▶ _Stated goal_: Which lines in the items below contain the word "Move", counting only matches with the same capitalization? Gather each such line and copy it out in full.

*-*-*

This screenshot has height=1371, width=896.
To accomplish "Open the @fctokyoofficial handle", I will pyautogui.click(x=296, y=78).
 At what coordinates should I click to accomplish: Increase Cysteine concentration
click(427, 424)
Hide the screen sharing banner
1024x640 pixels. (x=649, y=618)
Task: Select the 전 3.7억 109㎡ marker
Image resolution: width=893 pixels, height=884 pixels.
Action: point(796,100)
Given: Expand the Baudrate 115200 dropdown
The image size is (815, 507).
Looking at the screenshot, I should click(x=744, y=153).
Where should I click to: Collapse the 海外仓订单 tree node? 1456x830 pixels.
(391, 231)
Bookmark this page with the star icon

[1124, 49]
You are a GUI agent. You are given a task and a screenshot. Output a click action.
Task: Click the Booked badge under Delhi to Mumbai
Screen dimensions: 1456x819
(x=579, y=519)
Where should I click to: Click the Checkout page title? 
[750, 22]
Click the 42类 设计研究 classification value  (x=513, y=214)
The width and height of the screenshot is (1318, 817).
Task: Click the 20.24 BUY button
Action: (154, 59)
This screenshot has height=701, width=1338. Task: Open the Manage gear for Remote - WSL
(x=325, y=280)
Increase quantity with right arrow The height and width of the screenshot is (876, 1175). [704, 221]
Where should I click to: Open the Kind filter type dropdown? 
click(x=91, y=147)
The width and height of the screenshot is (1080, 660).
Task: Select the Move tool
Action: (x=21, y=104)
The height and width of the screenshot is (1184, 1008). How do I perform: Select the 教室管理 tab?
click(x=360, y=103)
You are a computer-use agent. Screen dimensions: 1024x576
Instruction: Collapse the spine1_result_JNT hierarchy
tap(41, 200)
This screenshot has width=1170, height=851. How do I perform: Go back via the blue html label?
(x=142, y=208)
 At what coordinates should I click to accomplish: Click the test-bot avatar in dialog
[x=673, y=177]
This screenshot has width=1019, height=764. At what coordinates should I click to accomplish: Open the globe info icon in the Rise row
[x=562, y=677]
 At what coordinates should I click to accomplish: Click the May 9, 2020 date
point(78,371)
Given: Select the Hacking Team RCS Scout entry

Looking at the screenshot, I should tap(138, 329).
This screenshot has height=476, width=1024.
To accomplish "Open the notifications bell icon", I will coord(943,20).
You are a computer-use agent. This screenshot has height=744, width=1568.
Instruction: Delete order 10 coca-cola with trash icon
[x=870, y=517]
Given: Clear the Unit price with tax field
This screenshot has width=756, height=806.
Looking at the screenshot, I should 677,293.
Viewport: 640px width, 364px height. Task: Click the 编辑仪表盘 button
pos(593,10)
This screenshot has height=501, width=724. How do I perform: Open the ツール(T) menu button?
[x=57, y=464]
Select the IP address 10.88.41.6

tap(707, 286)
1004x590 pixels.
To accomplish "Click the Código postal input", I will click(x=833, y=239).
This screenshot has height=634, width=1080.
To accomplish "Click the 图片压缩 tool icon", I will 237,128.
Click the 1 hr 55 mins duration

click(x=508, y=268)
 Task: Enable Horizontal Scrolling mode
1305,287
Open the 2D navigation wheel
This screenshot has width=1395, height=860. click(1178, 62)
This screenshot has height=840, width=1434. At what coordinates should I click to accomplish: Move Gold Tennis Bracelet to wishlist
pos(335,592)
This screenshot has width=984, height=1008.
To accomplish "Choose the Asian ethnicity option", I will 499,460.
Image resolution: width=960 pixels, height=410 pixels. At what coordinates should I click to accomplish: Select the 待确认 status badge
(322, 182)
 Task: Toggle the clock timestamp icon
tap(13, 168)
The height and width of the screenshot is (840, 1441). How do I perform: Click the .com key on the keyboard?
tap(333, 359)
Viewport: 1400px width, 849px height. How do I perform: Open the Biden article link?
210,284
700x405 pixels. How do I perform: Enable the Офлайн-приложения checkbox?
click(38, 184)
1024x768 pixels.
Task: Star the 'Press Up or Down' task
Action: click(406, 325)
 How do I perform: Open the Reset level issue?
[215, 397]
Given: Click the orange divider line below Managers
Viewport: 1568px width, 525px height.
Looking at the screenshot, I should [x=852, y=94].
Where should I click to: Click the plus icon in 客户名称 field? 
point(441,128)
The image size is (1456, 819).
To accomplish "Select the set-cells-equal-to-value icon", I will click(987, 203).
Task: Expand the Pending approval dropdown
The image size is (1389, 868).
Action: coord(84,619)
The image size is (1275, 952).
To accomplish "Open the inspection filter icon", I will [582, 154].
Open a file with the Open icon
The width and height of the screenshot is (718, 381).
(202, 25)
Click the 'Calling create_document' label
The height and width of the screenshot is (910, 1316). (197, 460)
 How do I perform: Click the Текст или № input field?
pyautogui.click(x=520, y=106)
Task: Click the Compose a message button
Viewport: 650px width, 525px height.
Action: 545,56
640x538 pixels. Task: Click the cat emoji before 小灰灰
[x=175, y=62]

*-*-*

▶ _Complete answer_:
Task: Select the Move tool
This screenshot has height=840, width=1434. At what coordinates should I click to accomplish: Move Gold Tennis Bracelet to wishlist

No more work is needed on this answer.